Roses are red.
Violets are blue.
Poetry on Demand
WHEN — 4-7 p.m. today
WHERE — Between Oscar’s Cafe and Mary Tait’s design shop on White Street in Eureka Springs
COST — $3 donation per poem
INFO — 253-7444 or writerscolony.org
BONUS — Among the poets scheduled to be on hand are Joanie Roberts from Village on the Lakes Writers and Poets in Bella Vista; Cyndi Peterson from Mountain Home; poet and editor Mary Meriam; and writer and poet Kate Lucariello.
Poets paint words.
They're artists, too.
At least, that's the idea Linda Caldwell, director of the Writers Colony at Dairy Hollow, pitched to White Street Walk organizers three years ago. She had learned about the trend of "poetry on demand," and she suggested local poets break out their typewriters and get busy.
It turned into an entertaining evening for everyone involved.
Like a cartoonist who might create a caricature, poets will wait poised for White Street walkers to approach. For $3, a "customer" will get an original poem, composed on the spot and based on information shared with the poet. "Or," Caldwell says, "you can ask for a poem about fairies. Or zombies. Or anything at all.

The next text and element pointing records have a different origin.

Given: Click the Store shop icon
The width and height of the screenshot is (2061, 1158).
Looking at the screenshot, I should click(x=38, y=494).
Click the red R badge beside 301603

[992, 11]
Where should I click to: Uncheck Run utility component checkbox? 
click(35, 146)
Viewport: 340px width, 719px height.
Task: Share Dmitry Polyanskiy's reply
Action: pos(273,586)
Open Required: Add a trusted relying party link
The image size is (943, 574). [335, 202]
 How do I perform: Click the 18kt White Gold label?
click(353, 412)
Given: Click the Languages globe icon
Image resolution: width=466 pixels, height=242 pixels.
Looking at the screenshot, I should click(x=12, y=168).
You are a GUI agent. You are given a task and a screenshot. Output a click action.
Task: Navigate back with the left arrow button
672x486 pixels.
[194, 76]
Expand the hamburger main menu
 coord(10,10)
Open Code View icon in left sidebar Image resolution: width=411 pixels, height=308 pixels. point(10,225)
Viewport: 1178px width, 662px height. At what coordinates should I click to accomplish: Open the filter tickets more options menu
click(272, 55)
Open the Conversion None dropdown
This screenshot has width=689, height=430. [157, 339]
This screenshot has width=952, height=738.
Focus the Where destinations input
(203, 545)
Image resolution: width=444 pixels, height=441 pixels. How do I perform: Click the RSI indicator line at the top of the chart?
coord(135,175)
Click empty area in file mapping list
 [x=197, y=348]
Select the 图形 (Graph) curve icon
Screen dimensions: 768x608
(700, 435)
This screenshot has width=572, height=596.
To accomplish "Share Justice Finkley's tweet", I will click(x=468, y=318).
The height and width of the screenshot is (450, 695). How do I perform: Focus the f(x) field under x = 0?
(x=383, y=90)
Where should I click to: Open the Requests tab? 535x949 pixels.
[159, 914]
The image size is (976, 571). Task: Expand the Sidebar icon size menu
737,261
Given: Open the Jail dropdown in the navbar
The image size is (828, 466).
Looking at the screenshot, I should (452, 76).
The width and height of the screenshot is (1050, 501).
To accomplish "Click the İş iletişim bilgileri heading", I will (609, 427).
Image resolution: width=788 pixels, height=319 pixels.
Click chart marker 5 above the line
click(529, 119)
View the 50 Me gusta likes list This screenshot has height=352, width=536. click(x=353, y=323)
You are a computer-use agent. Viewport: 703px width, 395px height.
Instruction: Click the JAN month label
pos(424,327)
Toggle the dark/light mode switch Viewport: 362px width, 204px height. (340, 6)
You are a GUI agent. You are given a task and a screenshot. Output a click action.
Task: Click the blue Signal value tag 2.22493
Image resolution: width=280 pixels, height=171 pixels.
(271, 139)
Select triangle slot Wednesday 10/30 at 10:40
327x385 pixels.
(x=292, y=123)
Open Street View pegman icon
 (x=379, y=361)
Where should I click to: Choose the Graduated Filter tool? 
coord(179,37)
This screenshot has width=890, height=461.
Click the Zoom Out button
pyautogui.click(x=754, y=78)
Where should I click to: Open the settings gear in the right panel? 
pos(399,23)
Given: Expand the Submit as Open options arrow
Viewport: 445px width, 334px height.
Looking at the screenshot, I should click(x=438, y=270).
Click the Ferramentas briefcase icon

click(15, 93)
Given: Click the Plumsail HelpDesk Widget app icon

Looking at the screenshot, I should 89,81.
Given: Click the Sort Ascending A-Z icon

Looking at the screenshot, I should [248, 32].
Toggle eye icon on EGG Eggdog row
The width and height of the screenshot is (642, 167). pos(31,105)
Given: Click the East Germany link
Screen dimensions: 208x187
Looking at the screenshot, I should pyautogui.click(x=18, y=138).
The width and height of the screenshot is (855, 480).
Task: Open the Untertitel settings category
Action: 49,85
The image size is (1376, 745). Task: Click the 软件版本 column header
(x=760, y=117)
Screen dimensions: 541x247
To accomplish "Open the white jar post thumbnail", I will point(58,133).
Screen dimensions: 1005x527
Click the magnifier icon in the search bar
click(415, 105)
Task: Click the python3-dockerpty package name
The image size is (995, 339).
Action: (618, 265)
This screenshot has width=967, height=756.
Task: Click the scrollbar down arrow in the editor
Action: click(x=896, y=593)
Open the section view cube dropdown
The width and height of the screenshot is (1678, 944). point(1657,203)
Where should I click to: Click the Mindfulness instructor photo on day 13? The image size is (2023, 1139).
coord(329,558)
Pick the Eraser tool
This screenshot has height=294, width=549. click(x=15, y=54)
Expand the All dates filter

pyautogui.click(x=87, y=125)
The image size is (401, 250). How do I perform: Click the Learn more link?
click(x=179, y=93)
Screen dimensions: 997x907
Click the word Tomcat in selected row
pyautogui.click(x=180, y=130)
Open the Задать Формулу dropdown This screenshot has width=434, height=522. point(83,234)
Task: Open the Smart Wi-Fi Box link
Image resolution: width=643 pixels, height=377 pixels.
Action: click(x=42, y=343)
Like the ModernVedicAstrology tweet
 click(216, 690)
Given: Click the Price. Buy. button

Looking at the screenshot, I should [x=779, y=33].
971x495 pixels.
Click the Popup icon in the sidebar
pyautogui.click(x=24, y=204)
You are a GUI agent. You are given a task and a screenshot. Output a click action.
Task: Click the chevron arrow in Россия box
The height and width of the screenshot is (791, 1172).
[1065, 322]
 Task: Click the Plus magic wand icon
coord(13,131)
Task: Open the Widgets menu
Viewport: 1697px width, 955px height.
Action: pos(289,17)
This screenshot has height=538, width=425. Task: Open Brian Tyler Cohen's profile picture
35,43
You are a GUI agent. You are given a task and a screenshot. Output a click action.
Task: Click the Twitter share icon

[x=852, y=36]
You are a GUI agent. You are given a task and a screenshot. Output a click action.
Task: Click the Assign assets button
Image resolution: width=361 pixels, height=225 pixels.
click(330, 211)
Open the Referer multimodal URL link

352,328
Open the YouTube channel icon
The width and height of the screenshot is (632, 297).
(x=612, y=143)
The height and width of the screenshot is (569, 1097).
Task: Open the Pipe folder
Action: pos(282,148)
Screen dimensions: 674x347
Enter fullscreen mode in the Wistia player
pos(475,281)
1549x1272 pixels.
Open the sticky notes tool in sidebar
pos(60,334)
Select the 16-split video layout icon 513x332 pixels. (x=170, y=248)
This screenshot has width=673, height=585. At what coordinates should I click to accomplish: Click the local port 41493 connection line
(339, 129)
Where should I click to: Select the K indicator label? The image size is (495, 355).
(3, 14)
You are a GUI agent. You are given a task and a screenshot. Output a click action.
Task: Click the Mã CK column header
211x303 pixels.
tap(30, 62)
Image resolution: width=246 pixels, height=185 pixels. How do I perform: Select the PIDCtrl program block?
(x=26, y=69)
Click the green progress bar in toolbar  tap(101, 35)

"We've had people brought to tears," she adds. "It really is wonderful."
The donations, which will go back to the Writers Colony, might total $100, she adds, laughing, but that's not the point.
"First, we want people to think of writing as an art -- because it is," she says. "Second, we're always trying to do community outreach, because a surprising number of people don't know we're here or what we do."
Celebrating its 20th anniversary in 2020, the Writers Colony was born on the grounds of Dairy Hollow House, a country inn and restaurant operated from 1980 to 1998 by author and entrepreneur Crescent Dragonwagon and her husband, Ned Shank, who died in 2000. As a writers' residency retreat, the Writers Colony at Dairy Hollow hosts as many as eight authors at a time for stays of one week up to three months. During that time, says Caldwell, "we take care of them, nurture them and protect their privacy so they can focus on their writing."
"We serve dinner five nights a week -- that's their time for networking and social time -- keep the kitchen stocked and let them work," Caldwell says. "I'm more or less a concierge if I need to be."
Over the years, she says, writers have come from as far away as England and Barbados, although most are American.
"This is just a fun way to remind people we're here."